→ Required work:
1) Reproduce the owl craft text word for word from "Both are the" up to and including "to miss those.".
2) Answer these questions using the owl craft text below.
(a) What was fused to the front of each bag to make the belly?
(b) How many of the paper bag owls were made?
(c) What age group is the hidden owls game meant for?

→ Page text:
Both are the last of my owl creations before the big party. I will post pictures of the event in a couple of days and pictures of my sweeties in their Halloween costumes-you will not want to miss those.
For my pumpkins birthday party I wanted to do a hidden owls type game. I had originally thought about sewing a bunch of small owls but when I started that project I instantly realized it would be way more work than it was worth. So after some trial and error I came up with these: mini paper bag hoots.
They are made from a regular lunch sack paper bag only cut down about 3-4 inches at an angle (to form a point). I fused some fabric to the front for the belly (using heavy duty Wonder Under) then I stuffed the bag with a piece of newspaper. I folded the top of the bag over and stapled it to form the head of the owl.
Then I added eyes and a beak. I love how these look like they have so much attitude. They were so quick and easy to make (and would be even faster if you had a circle punch or two to help).
I think I made a least a dozen. The plan is to hide them all over the backyard for the littler kids to find. They can keep one if they want or we can just hide them again and play again. The game is meant for little kids (under age 3) so these won't be terribly hard to find but they are kind of sneaky.

→ Dataset excerpt:

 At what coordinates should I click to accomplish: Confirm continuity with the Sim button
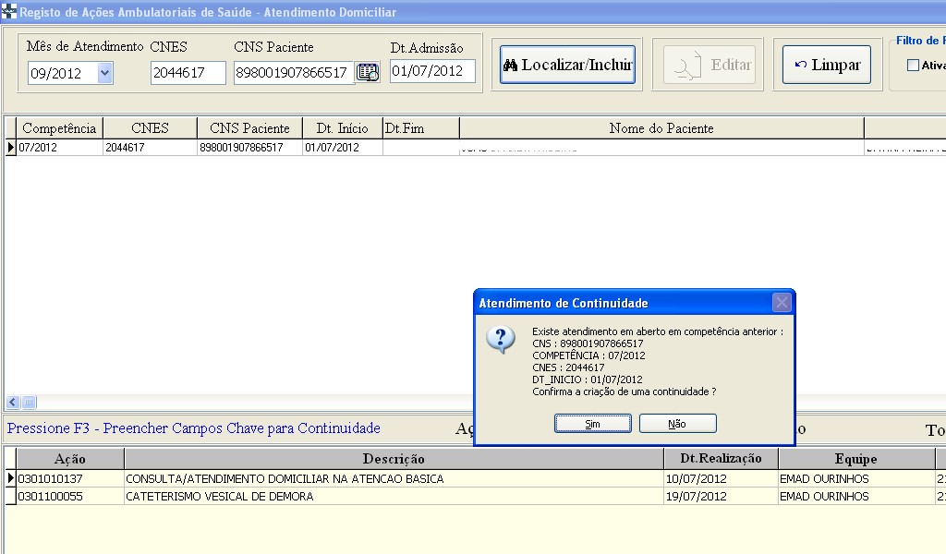(x=593, y=424)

→ Final results:
1)
Both are the last of my owl creations before the big party. I will post pictures of the event in a couple of days and pictures of my sweeties in their Halloween costumes-you will not want to miss those.

2)
(a) Fabric, fused on with heavy duty Wonder Under.
(b) At least a dozen.
(c) Little kids under age 3.